In several clinical trials in which antiarrhythmic drugs were not permitted, the occurrence of arrhythmias may have been attributable to inhibition of the stimulus conduction system due to anamorelin’s sodium channel blockade effects (25). Several case reports have described the onset of arrhythmia under anamorelin treatment with severe outcomes (75-77). Common features in these patients include hepatic dysfunction and hypoproteinemia. Given that anamorelin is mainly metabolized in the liver via CYP3A4 and has a high protein binding rate (97.3-98.3%) (30), blood levels of anamorelin may be elevated in patients with these comorbid conditions. However, one case report described fatal arrhythmia complicated by sinus arrest and refractory ventricular tachycardia, despite the absence of severe hepatic dysfunction and CYP3A4 inhibitor (78). The possibility that arrhythmias induced by anamorelin are multifactorial must be kept in mind. Because of the lack of uniform ECG monitoring in clinical trials, arrhythmias and abnormal ECG may not have been appropriately detected (79).

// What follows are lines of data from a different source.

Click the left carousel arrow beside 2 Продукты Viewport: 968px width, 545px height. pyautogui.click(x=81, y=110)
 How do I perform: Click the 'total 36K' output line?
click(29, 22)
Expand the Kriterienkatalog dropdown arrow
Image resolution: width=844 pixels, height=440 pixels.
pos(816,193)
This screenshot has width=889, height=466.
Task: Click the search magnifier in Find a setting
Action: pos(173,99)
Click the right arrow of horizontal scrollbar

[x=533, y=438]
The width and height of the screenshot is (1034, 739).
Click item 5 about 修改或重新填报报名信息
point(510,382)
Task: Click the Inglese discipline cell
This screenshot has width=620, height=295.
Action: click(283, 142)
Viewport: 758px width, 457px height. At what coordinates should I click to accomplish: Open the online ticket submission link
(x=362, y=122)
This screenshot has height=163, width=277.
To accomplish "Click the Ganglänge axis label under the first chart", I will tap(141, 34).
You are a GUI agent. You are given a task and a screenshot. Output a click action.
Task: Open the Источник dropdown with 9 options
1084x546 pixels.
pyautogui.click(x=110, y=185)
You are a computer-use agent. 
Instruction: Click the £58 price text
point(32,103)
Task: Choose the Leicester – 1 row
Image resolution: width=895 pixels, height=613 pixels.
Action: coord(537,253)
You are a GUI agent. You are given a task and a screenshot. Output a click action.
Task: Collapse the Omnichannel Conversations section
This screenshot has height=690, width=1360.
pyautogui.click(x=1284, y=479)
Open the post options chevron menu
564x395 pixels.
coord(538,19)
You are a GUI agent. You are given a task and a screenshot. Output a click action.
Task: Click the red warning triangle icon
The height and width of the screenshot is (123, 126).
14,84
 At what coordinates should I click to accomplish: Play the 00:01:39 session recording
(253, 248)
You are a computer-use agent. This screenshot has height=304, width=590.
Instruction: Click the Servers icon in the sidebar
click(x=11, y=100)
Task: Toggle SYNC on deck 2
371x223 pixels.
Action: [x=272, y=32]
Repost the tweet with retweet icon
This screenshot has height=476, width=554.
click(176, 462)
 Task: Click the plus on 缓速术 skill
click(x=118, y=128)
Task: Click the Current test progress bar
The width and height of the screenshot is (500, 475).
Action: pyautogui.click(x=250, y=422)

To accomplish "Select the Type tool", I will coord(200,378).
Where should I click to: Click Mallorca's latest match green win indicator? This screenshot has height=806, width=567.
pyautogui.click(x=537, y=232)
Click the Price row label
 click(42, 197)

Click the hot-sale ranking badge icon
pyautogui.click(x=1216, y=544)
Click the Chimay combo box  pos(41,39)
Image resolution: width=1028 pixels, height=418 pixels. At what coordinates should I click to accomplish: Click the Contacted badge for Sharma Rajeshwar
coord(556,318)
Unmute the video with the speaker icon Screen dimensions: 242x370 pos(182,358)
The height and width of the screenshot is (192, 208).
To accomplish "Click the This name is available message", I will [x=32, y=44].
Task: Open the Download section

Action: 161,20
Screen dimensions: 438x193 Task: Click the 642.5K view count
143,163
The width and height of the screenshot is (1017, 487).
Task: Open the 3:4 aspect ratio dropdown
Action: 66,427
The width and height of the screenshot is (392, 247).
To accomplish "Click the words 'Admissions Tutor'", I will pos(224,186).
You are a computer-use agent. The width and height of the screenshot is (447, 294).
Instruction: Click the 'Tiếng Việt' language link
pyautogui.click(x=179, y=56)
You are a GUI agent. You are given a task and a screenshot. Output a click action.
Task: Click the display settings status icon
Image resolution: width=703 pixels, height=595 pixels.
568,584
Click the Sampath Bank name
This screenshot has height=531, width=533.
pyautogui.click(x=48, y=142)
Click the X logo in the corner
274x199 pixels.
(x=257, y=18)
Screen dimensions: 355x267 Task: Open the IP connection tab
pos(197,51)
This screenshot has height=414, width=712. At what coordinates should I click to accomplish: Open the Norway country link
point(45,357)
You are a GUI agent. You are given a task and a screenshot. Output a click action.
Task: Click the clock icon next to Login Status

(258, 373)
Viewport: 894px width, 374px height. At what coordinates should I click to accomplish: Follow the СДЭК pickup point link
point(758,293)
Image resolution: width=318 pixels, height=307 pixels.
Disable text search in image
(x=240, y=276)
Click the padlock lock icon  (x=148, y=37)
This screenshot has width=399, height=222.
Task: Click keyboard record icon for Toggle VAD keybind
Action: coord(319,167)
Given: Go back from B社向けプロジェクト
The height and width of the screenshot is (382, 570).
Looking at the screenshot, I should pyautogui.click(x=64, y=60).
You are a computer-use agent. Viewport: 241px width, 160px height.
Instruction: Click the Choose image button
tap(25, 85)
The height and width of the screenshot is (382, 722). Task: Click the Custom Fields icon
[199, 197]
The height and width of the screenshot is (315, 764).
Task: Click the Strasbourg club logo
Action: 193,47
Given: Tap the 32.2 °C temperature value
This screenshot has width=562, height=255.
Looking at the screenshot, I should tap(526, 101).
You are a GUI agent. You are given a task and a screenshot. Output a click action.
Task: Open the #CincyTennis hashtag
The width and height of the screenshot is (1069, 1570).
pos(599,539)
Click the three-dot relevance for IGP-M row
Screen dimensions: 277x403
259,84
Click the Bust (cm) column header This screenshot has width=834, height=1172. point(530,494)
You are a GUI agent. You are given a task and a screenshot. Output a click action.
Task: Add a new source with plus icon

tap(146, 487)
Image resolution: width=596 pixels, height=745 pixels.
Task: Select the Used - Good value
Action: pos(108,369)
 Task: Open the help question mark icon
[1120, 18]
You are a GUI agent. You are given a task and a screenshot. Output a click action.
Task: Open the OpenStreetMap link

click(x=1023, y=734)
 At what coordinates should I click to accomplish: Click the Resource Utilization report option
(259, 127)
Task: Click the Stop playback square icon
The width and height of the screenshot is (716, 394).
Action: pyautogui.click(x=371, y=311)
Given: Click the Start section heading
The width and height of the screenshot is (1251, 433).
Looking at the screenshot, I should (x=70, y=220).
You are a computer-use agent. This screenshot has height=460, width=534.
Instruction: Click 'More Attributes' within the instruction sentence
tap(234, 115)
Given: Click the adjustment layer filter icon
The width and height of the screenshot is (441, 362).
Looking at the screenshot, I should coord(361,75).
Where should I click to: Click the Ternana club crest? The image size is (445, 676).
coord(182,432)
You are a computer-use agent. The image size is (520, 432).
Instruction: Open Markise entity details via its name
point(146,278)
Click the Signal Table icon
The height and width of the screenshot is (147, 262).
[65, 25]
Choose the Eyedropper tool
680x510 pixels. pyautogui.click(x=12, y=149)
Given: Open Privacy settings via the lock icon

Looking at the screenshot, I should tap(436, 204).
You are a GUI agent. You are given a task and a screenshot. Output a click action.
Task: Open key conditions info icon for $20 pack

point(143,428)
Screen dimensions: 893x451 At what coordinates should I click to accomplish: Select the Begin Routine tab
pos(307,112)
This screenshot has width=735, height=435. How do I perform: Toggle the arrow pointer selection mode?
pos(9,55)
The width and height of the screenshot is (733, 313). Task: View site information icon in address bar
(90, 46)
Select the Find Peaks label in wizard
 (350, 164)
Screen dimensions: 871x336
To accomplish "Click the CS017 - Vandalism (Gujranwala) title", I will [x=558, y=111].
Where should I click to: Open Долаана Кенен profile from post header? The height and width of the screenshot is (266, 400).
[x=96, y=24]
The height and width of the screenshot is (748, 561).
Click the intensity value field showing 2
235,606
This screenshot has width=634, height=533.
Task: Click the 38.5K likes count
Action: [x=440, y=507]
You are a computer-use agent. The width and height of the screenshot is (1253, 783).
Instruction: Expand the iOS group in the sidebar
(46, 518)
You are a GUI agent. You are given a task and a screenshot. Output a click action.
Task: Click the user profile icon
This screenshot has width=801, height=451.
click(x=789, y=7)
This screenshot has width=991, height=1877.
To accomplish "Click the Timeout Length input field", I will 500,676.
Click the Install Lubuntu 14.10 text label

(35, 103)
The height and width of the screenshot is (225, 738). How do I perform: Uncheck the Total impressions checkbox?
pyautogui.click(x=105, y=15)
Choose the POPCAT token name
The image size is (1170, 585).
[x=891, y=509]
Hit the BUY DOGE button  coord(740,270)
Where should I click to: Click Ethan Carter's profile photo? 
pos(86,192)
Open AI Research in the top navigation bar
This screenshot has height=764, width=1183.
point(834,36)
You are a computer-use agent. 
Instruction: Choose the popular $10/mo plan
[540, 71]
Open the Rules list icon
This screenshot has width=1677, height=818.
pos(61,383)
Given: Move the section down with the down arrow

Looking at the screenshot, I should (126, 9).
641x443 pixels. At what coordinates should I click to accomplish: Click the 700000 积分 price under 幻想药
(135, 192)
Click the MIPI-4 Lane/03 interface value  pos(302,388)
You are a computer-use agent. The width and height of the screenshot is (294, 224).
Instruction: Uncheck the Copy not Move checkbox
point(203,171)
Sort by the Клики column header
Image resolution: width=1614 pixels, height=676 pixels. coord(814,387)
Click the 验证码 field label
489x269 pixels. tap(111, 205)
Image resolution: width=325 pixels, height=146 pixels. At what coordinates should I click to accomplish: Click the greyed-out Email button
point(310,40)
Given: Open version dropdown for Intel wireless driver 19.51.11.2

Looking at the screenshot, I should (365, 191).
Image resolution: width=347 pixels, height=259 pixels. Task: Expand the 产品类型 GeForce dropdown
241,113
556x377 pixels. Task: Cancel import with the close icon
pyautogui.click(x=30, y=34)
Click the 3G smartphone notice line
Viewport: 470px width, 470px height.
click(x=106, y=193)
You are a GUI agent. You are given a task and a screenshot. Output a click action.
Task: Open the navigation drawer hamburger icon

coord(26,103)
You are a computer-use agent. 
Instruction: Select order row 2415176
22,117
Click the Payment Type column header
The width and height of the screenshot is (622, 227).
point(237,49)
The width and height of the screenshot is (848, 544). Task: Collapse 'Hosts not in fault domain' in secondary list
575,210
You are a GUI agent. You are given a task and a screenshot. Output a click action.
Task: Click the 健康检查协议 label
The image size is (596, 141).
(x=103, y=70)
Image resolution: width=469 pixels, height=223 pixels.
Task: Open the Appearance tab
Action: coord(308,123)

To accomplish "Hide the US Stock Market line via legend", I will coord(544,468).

In a prospective observational study of multimodal clinical practice, early discontinuation (less than four weeks) of anamorelin was associated with worse PS and low prognostic nutritional index (80). The reason for discontinuation in 47.4% of patients in the early discontinuation group was adverse effects, including hyperglycemia, diarrhea and cardiac conduction disturbances. Management of adverse effects induced by anamorelin may affect its effect in friable patients. One reason for the refusal of the European Medical Agency (EMA) to provide marketing authorization for anamorelin was that the safety data had not been recorded adequately, and a thorough evaluation of potential risks was accordingly not possible (81). Attention should be paid to the above conditions and concomitant medications (especially CYP3A4 inhibitors), and future efforts should be made to accumulate and analyze safety data.

The Future of Anamorelin

The treatment of cancer cachexia requires a multi-disciplinary approach consisting of nutritional intervention, physical exercise, and pharmacotherapy. Clear evidence for combination therapy, which includes anamorelin is needed in the future. In addition, some reports suggest that multiple drug combinations may be necessary for anamorelin therapy, such as targeting Activin A-induced metabolic dysfunction (82), and basic research into the development of new drugs for use in combination with anamorelin is in fact underway (83). Optimizing the use of anamorelin holds the promise of improving quality of life and survival outcomes for patients with cancer cachexia.